§ Work to be completed:
Could you write out all the records once more, exactly?
(Extracted entries Opens)
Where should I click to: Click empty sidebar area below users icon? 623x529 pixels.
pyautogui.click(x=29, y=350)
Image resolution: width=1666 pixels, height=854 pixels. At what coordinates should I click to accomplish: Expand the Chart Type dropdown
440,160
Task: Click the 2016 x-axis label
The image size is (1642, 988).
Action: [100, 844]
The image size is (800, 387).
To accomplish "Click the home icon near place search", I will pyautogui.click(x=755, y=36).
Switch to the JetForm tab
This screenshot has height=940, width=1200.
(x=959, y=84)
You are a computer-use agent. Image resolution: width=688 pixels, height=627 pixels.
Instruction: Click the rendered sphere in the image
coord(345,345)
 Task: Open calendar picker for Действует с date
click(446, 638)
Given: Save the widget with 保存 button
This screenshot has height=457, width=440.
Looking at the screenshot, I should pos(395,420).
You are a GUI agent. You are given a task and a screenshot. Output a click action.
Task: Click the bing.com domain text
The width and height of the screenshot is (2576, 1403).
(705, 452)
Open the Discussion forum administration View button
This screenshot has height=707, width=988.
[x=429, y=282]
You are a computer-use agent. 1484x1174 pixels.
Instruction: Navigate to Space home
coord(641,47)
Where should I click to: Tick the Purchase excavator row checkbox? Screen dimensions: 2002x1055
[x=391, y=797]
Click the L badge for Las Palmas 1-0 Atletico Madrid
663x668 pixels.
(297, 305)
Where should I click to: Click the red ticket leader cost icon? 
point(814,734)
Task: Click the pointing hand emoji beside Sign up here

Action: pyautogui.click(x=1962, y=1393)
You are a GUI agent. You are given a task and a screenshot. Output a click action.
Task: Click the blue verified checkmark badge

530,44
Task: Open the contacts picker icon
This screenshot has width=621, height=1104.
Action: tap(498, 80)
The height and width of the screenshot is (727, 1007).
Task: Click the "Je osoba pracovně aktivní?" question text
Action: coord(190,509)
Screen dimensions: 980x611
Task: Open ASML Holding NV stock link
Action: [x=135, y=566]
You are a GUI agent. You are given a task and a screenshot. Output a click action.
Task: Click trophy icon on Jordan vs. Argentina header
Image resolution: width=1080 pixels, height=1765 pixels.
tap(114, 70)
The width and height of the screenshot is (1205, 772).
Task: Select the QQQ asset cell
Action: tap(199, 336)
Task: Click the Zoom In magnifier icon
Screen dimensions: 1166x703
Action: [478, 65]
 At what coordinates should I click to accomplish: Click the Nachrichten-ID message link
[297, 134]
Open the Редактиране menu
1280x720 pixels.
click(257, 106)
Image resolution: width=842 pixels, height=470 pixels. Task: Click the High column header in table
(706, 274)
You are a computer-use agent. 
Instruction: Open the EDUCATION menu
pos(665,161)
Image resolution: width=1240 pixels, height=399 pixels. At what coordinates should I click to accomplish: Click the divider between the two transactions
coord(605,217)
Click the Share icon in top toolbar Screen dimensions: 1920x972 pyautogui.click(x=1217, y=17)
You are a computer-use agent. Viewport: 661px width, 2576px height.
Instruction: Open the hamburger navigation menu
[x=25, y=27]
(Extracted entries Closes)
§ Output of the exercise:
Where should I click to: Click empty sidebar area below users icon? 623x529 pixels.
pyautogui.click(x=29, y=350)
Image resolution: width=1666 pixels, height=854 pixels. At what coordinates should I click to accomplish: Expand the Chart Type dropdown
440,160
Task: Click the 2016 x-axis label
The image size is (1642, 988).
Action: [100, 844]
The image size is (800, 387).
To accomplish "Click the home icon near place search", I will pyautogui.click(x=755, y=36).
Switch to the JetForm tab
This screenshot has height=940, width=1200.
(x=959, y=84)
You are a computer-use agent. Image resolution: width=688 pixels, height=627 pixels.
Instruction: Click the rendered sphere in the image
coord(345,345)
 Task: Open calendar picker for Действует с date
click(446, 638)
Given: Save the widget with 保存 button
This screenshot has height=457, width=440.
Looking at the screenshot, I should pos(395,420).
You are a GUI agent. You are given a task and a screenshot. Output a click action.
Task: Click the bing.com domain text
The width and height of the screenshot is (2576, 1403).
(705, 452)
Open the Discussion forum administration View button
This screenshot has height=707, width=988.
[x=429, y=282]
You are a computer-use agent. 1484x1174 pixels.
Instruction: Navigate to Space home
coord(641,47)
Where should I click to: Tick the Purchase excavator row checkbox? Screen dimensions: 2002x1055
[x=391, y=797]
Click the L badge for Las Palmas 1-0 Atletico Madrid
663x668 pixels.
(297, 305)
Where should I click to: Click the red ticket leader cost icon? 
point(814,734)
Task: Click the pointing hand emoji beside Sign up here

Action: pyautogui.click(x=1962, y=1393)
You are a GUI agent. You are given a task and a screenshot. Output a click action.
Task: Click the blue verified checkmark badge

530,44
Task: Open the contacts picker icon
This screenshot has width=621, height=1104.
Action: tap(498, 80)
The height and width of the screenshot is (727, 1007).
Task: Click the "Je osoba pracovně aktivní?" question text
Action: coord(190,509)
Screen dimensions: 980x611
Task: Open ASML Holding NV stock link
Action: [x=135, y=566]
You are a GUI agent. You are given a task and a screenshot. Output a click action.
Task: Click trophy icon on Jordan vs. Argentina header
Image resolution: width=1080 pixels, height=1765 pixels.
tap(114, 70)
The width and height of the screenshot is (1205, 772).
Task: Select the QQQ asset cell
Action: tap(199, 336)
Task: Click the Zoom In magnifier icon
Screen dimensions: 1166x703
Action: [478, 65]
 At what coordinates should I click to accomplish: Click the Nachrichten-ID message link
[297, 134]
Open the Редактиране menu
1280x720 pixels.
click(257, 106)
Image resolution: width=842 pixels, height=470 pixels. Task: Click the High column header in table
(706, 274)
You are a computer-use agent. 
Instruction: Open the EDUCATION menu
pos(665,161)
Image resolution: width=1240 pixels, height=399 pixels. At what coordinates should I click to accomplish: Click the divider between the two transactions
coord(605,217)
Click the Share icon in top toolbar Screen dimensions: 1920x972 pyautogui.click(x=1217, y=17)
You are a computer-use agent. Viewport: 661px width, 2576px height.
Instruction: Open the hamburger navigation menu
[x=25, y=27]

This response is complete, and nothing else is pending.